1. An apparatus for separating a sheet having at least a portion thereof adhering removably to a moving member, including:

a stripping member spaced from the moving member and arranged to be interposed between the sheet and moving member;

means for detecting the spacing between the surface of said stripping member opposed to the moving member and the moving member; and

means, responsive to said detecting means, for translating said stripping member to maintain the surface of said stripping member opposed to the moving member spaced a substantially constant distance therefrom.

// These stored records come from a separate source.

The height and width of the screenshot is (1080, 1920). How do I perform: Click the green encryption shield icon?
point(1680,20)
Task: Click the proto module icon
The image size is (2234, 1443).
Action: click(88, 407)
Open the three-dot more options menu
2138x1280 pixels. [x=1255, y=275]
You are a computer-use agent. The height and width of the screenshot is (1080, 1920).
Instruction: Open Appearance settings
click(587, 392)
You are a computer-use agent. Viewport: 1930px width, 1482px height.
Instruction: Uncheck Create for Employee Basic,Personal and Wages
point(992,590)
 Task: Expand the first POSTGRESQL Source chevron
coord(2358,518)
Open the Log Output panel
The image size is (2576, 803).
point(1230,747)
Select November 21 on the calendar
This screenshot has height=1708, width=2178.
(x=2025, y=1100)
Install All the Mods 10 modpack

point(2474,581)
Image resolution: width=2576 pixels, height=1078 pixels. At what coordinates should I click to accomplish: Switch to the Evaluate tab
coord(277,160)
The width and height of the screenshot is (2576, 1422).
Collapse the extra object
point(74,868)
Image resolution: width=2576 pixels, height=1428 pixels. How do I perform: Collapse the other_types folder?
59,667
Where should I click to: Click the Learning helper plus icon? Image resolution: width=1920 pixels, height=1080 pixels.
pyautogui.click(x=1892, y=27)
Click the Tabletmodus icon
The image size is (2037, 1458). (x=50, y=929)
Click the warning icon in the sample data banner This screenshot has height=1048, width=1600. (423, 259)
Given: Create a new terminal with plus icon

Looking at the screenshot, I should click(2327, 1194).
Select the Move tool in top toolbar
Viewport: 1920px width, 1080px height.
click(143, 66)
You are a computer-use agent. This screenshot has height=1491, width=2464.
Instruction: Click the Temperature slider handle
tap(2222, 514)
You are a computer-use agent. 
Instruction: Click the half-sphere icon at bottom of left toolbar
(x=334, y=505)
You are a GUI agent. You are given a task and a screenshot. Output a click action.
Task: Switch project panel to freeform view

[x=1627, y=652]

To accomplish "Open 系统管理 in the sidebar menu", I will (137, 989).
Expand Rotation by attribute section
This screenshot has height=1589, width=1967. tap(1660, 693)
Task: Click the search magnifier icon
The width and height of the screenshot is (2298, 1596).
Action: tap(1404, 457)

2. An apparatus as recited in claim 1, wherein said stripping member includes a passageway terminating in an aperture located in the surface of said stripping member opposed to the moving member.

3. An apparatus as recited in claim 2, wherein said detecting means includes means for supplying a pressurized gas through the passageway in said stripping member with variations in the spacing between the aperture in the surface of said stripping member and the moving member causing changes in the gas pressure within the passageway in said stripping member.

4. An apparatus as recited in claim 3, wherein said translating means includes pneumatic means operatively coupled to the passageway in said stripping member so that changes in the gas pressure within the passageway cause said pneumatic means to translate said stripping member maintaining the spacing between the moving member and said stripping member substantially constant.

5. An apparatus as recited in claim 4, wherein said pneumatic means includes a pair of bellows having said stripping member interposed therebetween so that changes in the gas pressure cause said pair of bellows to cooperate with one another moving said stripping member to maintain the spacing between said moving member and said stripping member substantially constant.

6. An apparatus as recited in claim 5, wherein said translating means includes a frame having said stripping member mounted slidably therein and supporting said pair of bellows substantially stationarily.

7. An electrophotographic printing machine of the type having at least a portion of a sheet of support material adhering removably to a photoconductive member, wherein the improvement includes:

a stripping member spaced from the photoconductive member and arranged to be interposed between the sheet of support material and the photoconductive member;

means for detecting the spacing between the surface of said stripping member opposed to the photoconductive member and the photoconductive member; and

means, responsive to said detecting means, for translating said stripping member to maintain the surface of said stripping member opposed to the photoconductive member spaced a substantially constant distance therefrom.

8. A printing machine as recited in claim 7, wherein said stripping member includes a passageway terminating in an aperture located in the surface of said stripping member opposed to the photoconductive member.

9. A printing machine as recited in claim 8, wherein said detecting means includes means for supplying a pressurized gas through the passageway in said stripping member with variations in the spacing between the aperture in the surface of said stripping member and the photoconductive member causing changes in the gas pressure within the passageway in said stripping member.

10. A printing machine as recited in claim 9, wherein said translating means includes pneumatic means operatively coupled to the passageway in said stripping member so that changes in the gas pressure within the passageway cause said pneumatic means to translate said stripping member maintaining the spacing between the photoconductive member and said stripping member substantially constant.

11. A printing machine as recited in claim 10, wherein said pneumatic means includes a pair of bellows having said stripping member interposed therebetween so that changes in the gas pressure cause said pair of bellows to cooperate with one another moving said stripping member to maintain the spacing between the photoconductive member and said stripping member substantially constant.

12. A printing machine as recited in claim 11, wherein said translating means includes a frame having said stripping member mounted slidably thereon and supporting said pair of bellows substantially stationarily.